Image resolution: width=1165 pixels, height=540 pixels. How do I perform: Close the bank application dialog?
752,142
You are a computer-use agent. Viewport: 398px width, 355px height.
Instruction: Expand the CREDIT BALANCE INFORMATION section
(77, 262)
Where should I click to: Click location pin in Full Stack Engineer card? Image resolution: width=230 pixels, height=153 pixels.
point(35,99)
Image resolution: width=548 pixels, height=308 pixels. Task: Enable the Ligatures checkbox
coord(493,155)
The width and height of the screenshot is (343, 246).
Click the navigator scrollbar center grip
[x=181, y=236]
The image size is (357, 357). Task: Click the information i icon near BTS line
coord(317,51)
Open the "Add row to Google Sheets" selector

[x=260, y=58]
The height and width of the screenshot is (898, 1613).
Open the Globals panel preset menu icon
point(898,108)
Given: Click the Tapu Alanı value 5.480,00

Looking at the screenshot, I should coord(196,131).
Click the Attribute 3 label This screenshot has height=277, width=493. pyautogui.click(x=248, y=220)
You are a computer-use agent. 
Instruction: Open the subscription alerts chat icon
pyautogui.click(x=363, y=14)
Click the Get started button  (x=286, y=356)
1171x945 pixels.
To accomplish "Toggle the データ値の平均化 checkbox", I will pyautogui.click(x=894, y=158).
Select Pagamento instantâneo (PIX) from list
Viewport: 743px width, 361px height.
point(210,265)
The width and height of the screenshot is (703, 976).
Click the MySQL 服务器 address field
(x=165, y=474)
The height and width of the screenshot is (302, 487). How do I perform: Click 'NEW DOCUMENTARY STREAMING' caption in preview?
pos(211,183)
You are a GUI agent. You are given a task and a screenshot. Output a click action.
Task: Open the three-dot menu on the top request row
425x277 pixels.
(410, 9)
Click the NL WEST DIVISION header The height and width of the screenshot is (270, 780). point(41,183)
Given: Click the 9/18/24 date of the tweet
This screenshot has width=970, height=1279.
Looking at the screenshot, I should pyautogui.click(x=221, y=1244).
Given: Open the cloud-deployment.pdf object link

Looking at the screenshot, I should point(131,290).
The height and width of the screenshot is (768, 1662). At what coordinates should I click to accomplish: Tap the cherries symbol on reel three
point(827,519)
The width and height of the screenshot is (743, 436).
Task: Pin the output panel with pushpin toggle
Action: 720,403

--------------------

_WORK TASK_
Looking at the entries above, can you reproduce exactly the lines from the one that holds "Open the Globals panel preset menu icon" through the one that holds "The width and height of the screenshot is (703, 976).", and only those?

_OUTPUT FOR THIS EXERCISE_
Open the Globals panel preset menu icon
point(898,108)
Given: Click the Tapu Alanı value 5.480,00

Looking at the screenshot, I should coord(196,131).
Click the Attribute 3 label This screenshot has height=277, width=493. pyautogui.click(x=248, y=220)
You are a computer-use agent. 
Instruction: Open the subscription alerts chat icon
pyautogui.click(x=363, y=14)
Click the Get started button  (x=286, y=356)
1171x945 pixels.
To accomplish "Toggle the データ値の平均化 checkbox", I will pyautogui.click(x=894, y=158).
Select Pagamento instantâneo (PIX) from list
Viewport: 743px width, 361px height.
point(210,265)
The width and height of the screenshot is (703, 976).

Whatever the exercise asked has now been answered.